People who are more receptive to ‘pseudo-profound bullshit’ are less likely to donate to charity

People who are impressed by seemingly profound statements that are actually nonsensical tend to be less charitable, suggests new research published in PLOS One. The study indicates that bullshit-sensitivity is linked to prosocial behavior.

“The overarching theme of my research is prosocial decision making (e.g. donating money to charity organizations) so this was the reason I wanted to focus on that dependent variable,” said study author Arvid Erlandsson, a postdoctoral researcher in psychology at Linköping University.

“Bullshit-sensitivity refers to the ability to distinguish pseudo-profound bullshit sentences such as ‘Good health imparts reality to subtle creativity’ from genuinely profound sentences such as ‘A river cuts through a rock, not because of its power but its persistence’,” he explained.

“I got interested in bullshit-sensitivity after reading the very alluringly named article ‘On the reception and detection of pseudo-profound bullshit‘ by Pennycook et al. (2015) in Judgment and Decision Making and we decided to include reactions to bullshit as one individual difference variable in one large scale survey that we conducted.”

In the study, one thousand participants rated the meaningfulness of 14 statements. They also indicated whether they had donated to charity in the past year and were given an option to complete a few questions on behalf of a charity.

The researchers found receptivity to bullshit was negatively related to prosocial behavior. In other words, people who tended to rate bullshit sentences as being meaningful also tended to be less likely to donate to charity.

“To our knowledge, we are the first study that links reactions to bullshit to an actual behavior rather than to self-reported measures. We also measure prosociality in two different ways, which makes the findings more robust and generalizable,” Erlandsson told PsyPost.

“We emphasize the importance to distinguish bullshit-receptivity (the tendency to perceive bullshit-quotes such as ‘The hidden meaning transforms the abstract beauty’ as meaningful) from bullshit-sensitivity (the ability to distinguish pseudo-profound quotes from quotes that are actually profound such as ‘Your teacher can open the door, but you have to step in’).”

“We find that people who are good at distinguishing the actually profound from the pseudo-profound are more prosocial.”

The study has some limitations.

“We see this finding as a small but interesting contribution to a fun and quickly emerging field of research rather than something groundbreaking or conclusive. We are open with the fact that the results were found in exploratory analyses, and we cannot currently say much about the underlying mechanisms,” Erlandsson explained.

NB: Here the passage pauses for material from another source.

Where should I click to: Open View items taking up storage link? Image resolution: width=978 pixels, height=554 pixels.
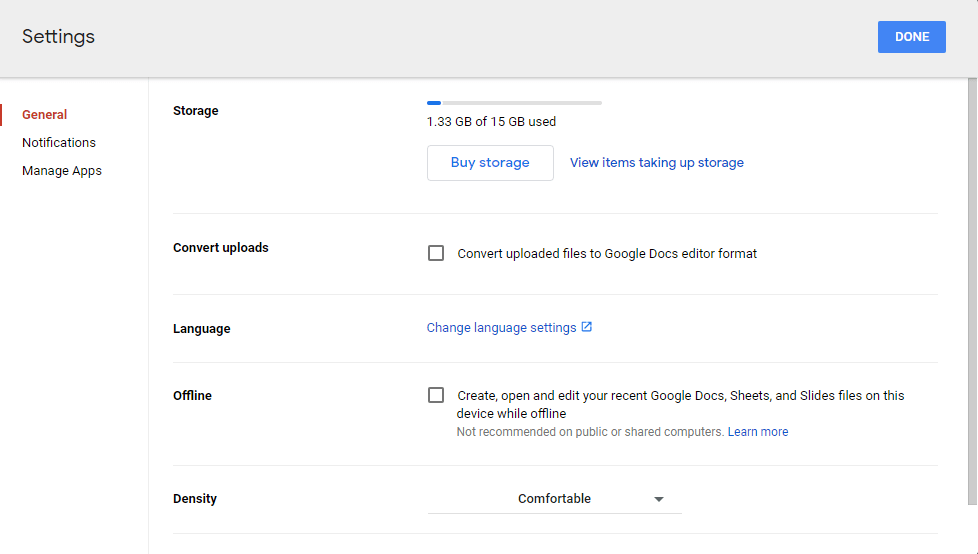pos(656,163)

“As the reaction to bullshit is currently a rather ‘hot’ and easily accessible topic in social and decision-making psychology, we thought that it was appropriate to publish these findings even though we currently can only say something about correlations.

“Future studies could potentially test causality (e.g. see whether courses in critical thinking could make people better at distinguishing the actually profound from the pseudo-profound and whether this also influences their prosociality compared to a control group).”

The researchers who are studying bullshit believe that modern communications technologies have probably made the problem worse.

“This paper focuses on pseudo-profound bullshit sentences, but we and others have tentatively linked this to individual differences in susceptibility to fake news and the ability/inability to distinguish real ‘true’ news from fake news,” Erlandsson said.

“Improving people’s (on both sides of the political spectrum) ability to separate fake news from real news is arguably a more important task than increasing their ability to detect bullshit.”

The study, “Bullshit-sensitivity predicts prosocial behavior“, was authored by Arvid Erlandsson, Artur Nilsson, Gustav Tinghög, and Daniel Västfjäll.